When the Tennessee football team takes the field today, it's another step in the process.
Tennessee's first practice in pads will allow coaches and players to better know each other, much like UT's first team meeting under new coach Derek Dooley or its first conditioning drill with a new coaching staff.
"The real guys are going to show up when you're in pads," offensive lineman Cody Pope said.
Yet that's only one important date on the calendar. Dooley isn't trying to fool his players. He's been quite frank: this team won't be a team until it faces adversity, i.e. lose a game.
"These coaches don't try to win us over," tailback David Oku said. "The funniest thing Coach Dooley said yet was 'I don't want you all to trust me. I have to earn that from you guys.'
"I think most guys are on board, but I think it's also a process that will take a while. I don't think it's going to get done real quick because I think it's being done in the right way, not so much of an outloud way like it was done last year."
Forgive receiver Gerald Jones if he's a bit jaded. The senior has had three head coaches during his UT career. He's in no mood for a pep talk from his newest boss.

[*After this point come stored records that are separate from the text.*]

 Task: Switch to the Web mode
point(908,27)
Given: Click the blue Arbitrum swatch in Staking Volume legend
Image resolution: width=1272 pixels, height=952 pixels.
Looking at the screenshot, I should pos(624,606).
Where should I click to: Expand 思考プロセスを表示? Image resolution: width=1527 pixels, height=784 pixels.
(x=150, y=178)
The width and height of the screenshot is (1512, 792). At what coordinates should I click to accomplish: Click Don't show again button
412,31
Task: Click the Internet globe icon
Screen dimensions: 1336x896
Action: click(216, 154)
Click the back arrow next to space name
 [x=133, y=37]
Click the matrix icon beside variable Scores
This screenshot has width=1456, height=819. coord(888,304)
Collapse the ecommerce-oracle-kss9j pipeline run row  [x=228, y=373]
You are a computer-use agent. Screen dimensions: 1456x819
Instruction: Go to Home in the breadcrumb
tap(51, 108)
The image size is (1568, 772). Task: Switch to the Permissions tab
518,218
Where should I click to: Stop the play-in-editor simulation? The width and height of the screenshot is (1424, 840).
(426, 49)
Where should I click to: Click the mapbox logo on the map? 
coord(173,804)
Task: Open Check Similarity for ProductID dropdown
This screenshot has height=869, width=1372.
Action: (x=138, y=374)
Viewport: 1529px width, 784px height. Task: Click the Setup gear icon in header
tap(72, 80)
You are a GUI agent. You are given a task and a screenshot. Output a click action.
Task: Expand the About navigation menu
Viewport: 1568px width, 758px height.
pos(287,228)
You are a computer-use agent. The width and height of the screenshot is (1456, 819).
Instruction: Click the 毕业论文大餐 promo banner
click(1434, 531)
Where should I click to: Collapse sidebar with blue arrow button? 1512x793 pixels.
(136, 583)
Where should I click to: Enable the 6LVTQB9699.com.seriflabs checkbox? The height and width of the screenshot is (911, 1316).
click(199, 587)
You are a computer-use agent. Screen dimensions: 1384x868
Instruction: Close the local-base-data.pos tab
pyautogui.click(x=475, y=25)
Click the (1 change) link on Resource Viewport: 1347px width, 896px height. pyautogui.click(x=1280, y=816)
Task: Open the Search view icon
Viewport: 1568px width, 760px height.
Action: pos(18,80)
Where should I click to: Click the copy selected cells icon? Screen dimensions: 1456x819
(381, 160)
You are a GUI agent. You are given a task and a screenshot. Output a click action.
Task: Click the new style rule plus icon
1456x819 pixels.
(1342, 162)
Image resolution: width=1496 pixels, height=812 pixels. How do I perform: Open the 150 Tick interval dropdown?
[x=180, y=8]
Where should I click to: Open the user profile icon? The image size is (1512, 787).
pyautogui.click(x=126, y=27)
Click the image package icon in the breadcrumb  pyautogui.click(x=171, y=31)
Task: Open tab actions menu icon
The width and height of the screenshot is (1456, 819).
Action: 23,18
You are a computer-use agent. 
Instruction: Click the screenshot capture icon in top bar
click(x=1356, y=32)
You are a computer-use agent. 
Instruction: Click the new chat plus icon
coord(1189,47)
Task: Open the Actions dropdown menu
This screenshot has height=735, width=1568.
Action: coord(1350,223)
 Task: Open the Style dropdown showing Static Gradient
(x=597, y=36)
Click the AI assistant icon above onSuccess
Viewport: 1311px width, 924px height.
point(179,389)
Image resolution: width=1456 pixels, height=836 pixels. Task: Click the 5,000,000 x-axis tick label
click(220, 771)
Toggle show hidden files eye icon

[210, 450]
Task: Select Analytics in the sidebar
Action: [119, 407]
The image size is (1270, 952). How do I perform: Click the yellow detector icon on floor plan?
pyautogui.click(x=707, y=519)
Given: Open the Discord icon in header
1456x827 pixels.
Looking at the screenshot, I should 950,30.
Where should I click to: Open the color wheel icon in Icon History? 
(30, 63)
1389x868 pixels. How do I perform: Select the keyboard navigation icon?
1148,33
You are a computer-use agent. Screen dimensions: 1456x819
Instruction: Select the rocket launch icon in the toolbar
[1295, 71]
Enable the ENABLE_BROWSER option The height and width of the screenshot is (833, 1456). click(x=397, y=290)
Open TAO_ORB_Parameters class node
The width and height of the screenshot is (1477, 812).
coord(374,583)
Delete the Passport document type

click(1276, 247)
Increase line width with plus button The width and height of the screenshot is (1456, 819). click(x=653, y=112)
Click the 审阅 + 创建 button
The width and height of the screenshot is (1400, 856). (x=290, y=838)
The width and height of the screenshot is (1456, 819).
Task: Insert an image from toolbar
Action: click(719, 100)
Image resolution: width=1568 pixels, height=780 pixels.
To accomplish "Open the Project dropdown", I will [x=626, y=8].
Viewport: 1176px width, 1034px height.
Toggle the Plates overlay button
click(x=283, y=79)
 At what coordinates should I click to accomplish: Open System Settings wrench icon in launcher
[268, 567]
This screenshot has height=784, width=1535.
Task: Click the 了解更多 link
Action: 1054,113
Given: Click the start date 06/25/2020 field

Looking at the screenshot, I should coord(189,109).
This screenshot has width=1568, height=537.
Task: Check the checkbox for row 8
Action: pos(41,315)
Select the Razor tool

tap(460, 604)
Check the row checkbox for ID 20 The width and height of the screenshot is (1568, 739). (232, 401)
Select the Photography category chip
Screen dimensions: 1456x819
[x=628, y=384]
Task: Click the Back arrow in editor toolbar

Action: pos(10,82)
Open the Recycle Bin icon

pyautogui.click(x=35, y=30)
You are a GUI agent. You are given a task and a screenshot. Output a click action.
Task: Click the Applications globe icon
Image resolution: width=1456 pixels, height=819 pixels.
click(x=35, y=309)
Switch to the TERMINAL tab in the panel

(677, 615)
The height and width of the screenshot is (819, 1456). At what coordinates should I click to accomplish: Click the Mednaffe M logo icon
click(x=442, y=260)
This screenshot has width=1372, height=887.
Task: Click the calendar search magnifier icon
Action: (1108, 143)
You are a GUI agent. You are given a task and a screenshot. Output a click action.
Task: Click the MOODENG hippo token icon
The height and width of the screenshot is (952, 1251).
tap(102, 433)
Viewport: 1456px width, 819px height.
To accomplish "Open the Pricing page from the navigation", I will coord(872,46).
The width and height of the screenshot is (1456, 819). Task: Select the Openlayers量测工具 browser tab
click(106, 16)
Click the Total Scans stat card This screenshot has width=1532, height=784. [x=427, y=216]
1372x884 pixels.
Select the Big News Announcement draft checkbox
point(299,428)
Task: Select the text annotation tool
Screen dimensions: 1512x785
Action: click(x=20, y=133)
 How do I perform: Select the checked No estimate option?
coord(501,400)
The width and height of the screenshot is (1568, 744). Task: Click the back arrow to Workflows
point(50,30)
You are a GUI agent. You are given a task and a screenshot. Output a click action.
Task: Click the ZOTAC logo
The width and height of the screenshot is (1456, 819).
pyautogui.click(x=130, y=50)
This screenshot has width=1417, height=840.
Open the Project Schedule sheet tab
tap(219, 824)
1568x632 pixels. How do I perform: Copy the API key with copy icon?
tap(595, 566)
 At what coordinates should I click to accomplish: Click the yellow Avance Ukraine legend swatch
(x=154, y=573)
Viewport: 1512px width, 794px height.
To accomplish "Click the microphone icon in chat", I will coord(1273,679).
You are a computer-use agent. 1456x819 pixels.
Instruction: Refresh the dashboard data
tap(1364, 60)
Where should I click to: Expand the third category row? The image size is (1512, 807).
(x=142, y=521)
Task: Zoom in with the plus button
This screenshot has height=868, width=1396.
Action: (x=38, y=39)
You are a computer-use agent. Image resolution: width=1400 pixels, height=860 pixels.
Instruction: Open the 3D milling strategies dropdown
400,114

"Just be themselves," Jones said. "Actually be here for us and get us better. That's all I really care about. I've had so many coaches I'm not really looking forward to relationships outside of football.
"I just want him to coach the hell out of me and I'm going to play the best I can and do everything I can for him."
UT's last staff was lauded for its practice intensity. Through two practices this spring, intensity hasn't been an issue even if things still feel a bit different than they did in practice three months ago.
"You can tell a difference," defensive tackle Montori Hughes said. "Intensity, you've got to keep it up. That doesn't change with coaches. The players have to keep bringing it.
"It isn't the same as the last coaches. They've got different ways of doing things, different ways of getting to the players and different ways of pumping the players up. I think the intensity is high, the same. We all want to win. That's the thing we do have in common."
Unlike UT's last staff, Dooley isn't citing team leaders in the opening weeks of his tenure. He's more concerned with his players knowing their assignments than leading the pack.
"It's a little early for that for me," Dooley said. ". . . I certainly expect some of the seniors that have had production to do that. The first thing they have to do is know what to do and how to do it before they can start affecting others."
Dooley is looking for consistent leaders. He and one of his most vocal players agree: coaches and players don't really get to know each other through team meetings or off-season workouts. The bond develops on the field during practice, scrimmages and games.
"It's different in between the lines," Jones said. "You actually see the real person come out."
Dooley said much the same after two practices last week: "You start understanding the personalities a little bit better and how to coach them."
Players and coaches aren't the only ones trying to get a feel for each other. UT's coaches also have to jell.
That could be a chore considering many haven't coached together before.
Dooley isn't trying to force the issue. There will be plenty of time for bonding during the countless meetings UT's coaches will have this year.
"I'm not a big 'take the coaches on a canoe trip (guy)'," Dooley said. "I'm with those guys enough. I want to be with my family when I go on a canoe trip. We're together 15 hours a day in a room. Enough."
Patience runs aplenty in Dooley's approach to team building. He's not trying to rush anything. He plans on being around way beyond the first practice in full pads.
"I'm still not going to know them until we put the pads on," Dooley said. "And I'm still not going to know them until we go play a game. And they're not going to know us (immediately).
". . . Everything's good right now. We haven't lost. We haven't played anybody. Rah rah. We're feeling good. That's easy.
"We'll get to know each other but it's going to take a good year."